SHORT TASK:
Can you retype every one of the entries below word for word, keeping each line as it appears?
********************
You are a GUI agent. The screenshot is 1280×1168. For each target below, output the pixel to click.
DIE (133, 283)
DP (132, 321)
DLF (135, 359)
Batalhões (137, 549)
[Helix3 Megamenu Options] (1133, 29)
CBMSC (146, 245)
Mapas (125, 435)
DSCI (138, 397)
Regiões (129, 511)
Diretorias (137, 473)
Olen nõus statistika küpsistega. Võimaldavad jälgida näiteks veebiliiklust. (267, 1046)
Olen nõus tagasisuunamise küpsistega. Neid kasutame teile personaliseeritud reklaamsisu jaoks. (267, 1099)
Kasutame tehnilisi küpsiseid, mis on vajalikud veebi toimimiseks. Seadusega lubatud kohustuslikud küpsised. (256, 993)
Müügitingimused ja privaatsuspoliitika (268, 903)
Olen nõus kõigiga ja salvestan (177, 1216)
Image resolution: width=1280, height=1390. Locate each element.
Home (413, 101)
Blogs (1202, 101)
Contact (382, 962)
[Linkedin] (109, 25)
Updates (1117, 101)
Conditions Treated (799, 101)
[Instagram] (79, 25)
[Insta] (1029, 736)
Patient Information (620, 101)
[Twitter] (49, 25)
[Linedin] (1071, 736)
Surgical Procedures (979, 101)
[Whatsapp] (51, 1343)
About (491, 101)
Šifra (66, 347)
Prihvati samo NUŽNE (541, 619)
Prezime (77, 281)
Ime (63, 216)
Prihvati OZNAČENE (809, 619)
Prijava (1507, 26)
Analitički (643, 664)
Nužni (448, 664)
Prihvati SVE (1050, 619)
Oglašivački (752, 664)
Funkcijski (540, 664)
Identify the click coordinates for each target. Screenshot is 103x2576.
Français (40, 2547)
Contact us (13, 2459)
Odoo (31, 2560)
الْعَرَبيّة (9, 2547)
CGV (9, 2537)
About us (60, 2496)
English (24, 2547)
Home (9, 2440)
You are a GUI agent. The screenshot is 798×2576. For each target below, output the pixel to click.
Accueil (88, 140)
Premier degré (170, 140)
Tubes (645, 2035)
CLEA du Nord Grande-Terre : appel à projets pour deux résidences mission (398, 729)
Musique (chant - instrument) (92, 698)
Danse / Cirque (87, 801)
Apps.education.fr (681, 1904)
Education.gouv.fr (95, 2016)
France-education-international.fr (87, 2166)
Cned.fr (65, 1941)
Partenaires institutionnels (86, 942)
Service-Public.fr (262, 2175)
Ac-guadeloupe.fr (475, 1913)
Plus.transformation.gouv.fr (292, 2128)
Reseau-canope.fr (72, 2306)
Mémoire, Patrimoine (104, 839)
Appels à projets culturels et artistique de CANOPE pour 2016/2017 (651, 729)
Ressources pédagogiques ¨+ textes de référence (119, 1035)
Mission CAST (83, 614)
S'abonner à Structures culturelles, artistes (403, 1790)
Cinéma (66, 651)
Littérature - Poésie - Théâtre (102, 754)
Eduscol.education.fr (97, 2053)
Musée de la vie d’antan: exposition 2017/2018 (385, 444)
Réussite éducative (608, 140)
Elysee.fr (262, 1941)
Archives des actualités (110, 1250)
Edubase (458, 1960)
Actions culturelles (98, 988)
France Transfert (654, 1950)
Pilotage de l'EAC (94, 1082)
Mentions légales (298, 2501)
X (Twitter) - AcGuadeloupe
********************
FINISHED ANSWER:
You are a GUI agent. The screenshot is 1280×1168. For each target below, output the pixel to click.
DIE (133, 283)
DP (132, 321)
DLF (135, 359)
Batalhões (137, 549)
[Helix3 Megamenu Options] (1133, 29)
CBMSC (146, 245)
Mapas (125, 435)
DSCI (138, 397)
Regiões (129, 511)
Diretorias (137, 473)
Olen nõus statistika küpsistega. Võimaldavad jälgida näiteks veebiliiklust. (267, 1046)
Olen nõus tagasisuunamise küpsistega. Neid kasutame teile personaliseeritud reklaamsisu jaoks. (267, 1099)
Kasutame tehnilisi küpsiseid, mis on vajalikud veebi toimimiseks. Seadusega lubatud kohustuslikud küpsised. (256, 993)
Müügitingimused ja privaatsuspoliitika (268, 903)
Olen nõus kõigiga ja salvestan (177, 1216)
Image resolution: width=1280, height=1390. Locate each element.
Home (413, 101)
Blogs (1202, 101)
Contact (382, 962)
[Linkedin] (109, 25)
Updates (1117, 101)
Conditions Treated (799, 101)
[Instagram] (79, 25)
[Insta] (1029, 736)
Patient Information (620, 101)
[Twitter] (49, 25)
[Linedin] (1071, 736)
Surgical Procedures (979, 101)
[Whatsapp] (51, 1343)
About (491, 101)
Šifra (66, 347)
Prihvati samo NUŽNE (541, 619)
Prezime (77, 281)
Ime (63, 216)
Prihvati OZNAČENE (809, 619)
Prijava (1507, 26)
Analitički (643, 664)
Nužni (448, 664)
Prihvati SVE (1050, 619)
Oglašivački (752, 664)
Funkcijski (540, 664)
Identify the click coordinates for each target. Screenshot is 103x2576.
Français (40, 2547)
Contact us (13, 2459)
Odoo (31, 2560)
الْعَرَبيّة (9, 2547)
CGV (9, 2537)
About us (60, 2496)
English (24, 2547)
Home (9, 2440)
You are a GUI agent. The screenshot is 798×2576. For each target below, output the pixel to click.
Accueil (88, 140)
Premier degré (170, 140)
Tubes (645, 2035)
CLEA du Nord Grande-Terre : appel à projets pour deux résidences mission (398, 729)
Musique (chant - instrument) (92, 698)
Danse / Cirque (87, 801)
Apps.education.fr (681, 1904)
Education.gouv.fr (95, 2016)
France-education-international.fr (87, 2166)
Cned.fr (65, 1941)
Partenaires institutionnels (86, 942)
Service-Public.fr (262, 2175)
Ac-guadeloupe.fr (475, 1913)
Plus.transformation.gouv.fr (292, 2128)
Reseau-canope.fr (72, 2306)
Mémoire, Patrimoine (104, 839)
Appels à projets culturels et artistique de CANOPE pour 2016/2017 (651, 729)
Ressources pédagogiques ¨+ textes de référence (119, 1035)
Mission CAST (83, 614)
S'abonner à Structures culturelles, artistes (403, 1790)
Cinéma (66, 651)
Littérature - Poésie - Théâtre (102, 754)
Eduscol.education.fr (97, 2053)
Musée de la vie d’antan: exposition 2017/2018 (385, 444)
Réussite éducative (608, 140)
Elysee.fr (262, 1941)
Archives des actualités (110, 1250)
Edubase (458, 1960)
Actions culturelles (98, 988)
France Transfert (654, 1950)
Pilotage de l'EAC (94, 1082)
Mentions légales (298, 2501)
X (Twitter) - AcGuadeloupe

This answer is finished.